Per ricordare questa bocciatura, Balducci incalza, “metterei un razzo nel culo di Renzi e lo manderei nello spazio una volta per tutte”. Ricorda quella volta che Renato Zero fece il finto gay per sfuggire al servizio militare, i tanti perbenisti che dicono di non essere razzisti, ma poi accettano con difficoltà la presenza di un omosessuale. Passa in rassegna momenti di astio e di odio verso i "diversi" con amara ironia. Sottolinea le parole di Furio che commenta il Gay Pride di Roma, “basta che non vengono a rompere le scatole a me”. “Ci dipingono, insomma -rileva Balducci- come frotte di cavallette inchiappettanti”.
Gli omosessuali danno fastidio da sempre anche in ambienti insospettabili. L’attore ripesca un‘intervista a Domenico Modugno in cui il cantante dichiara che “il frociaccio non deve esibire il suo ricchionismo”, tratteggia la vicenda dello scrittore Thomas Mann, padre di sei figli, che andava coi ragazzi e non accettava però che un suo figlio fosse gay e che per questo si suicidò. Accanto ai tanti disprezzi subiti spicca il coraggio di quelli che si sono battuti per i diritti dei gay, a cominciare da Mario Mieli, fondatore del Fuori. Lo spettacolo, diretto da Mariani Lamberti e scritto con Riccardo Pechini, è dedicato ad Orlando Merenda, un ragazzo di 18 anni, morto recentemente suicida per gli insulti omofobi.
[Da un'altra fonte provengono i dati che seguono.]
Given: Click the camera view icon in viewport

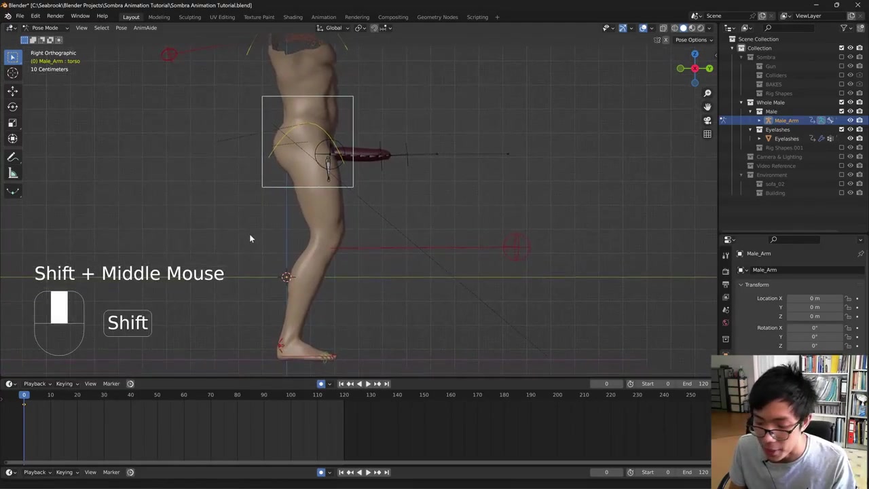Looking at the screenshot, I should (x=707, y=120).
La performance sferra in certi momenti un pugno nello stomaco, svela sofferenze inaspettate del mondo LGTB. “Quanti risolini- conclude l’attore- alle nostre sfilate, considerate da tanti carnevalate. Invece abbiamo il diritto di essere maleducati, chiassosi, spudorati, di mostrare i nostri colori, perché lo “sculettamento” non provoca femminicidi, un uomo con la parrucca non sconvolge come un marito violento, le tante santificate famiglie tradizionali hanno fatto più morti di mafia, ‘ndrangheta e camorra messe insieme. Dopo aver sputato tanto sangue, i gay hanno il diritto di essere allegri e felici”.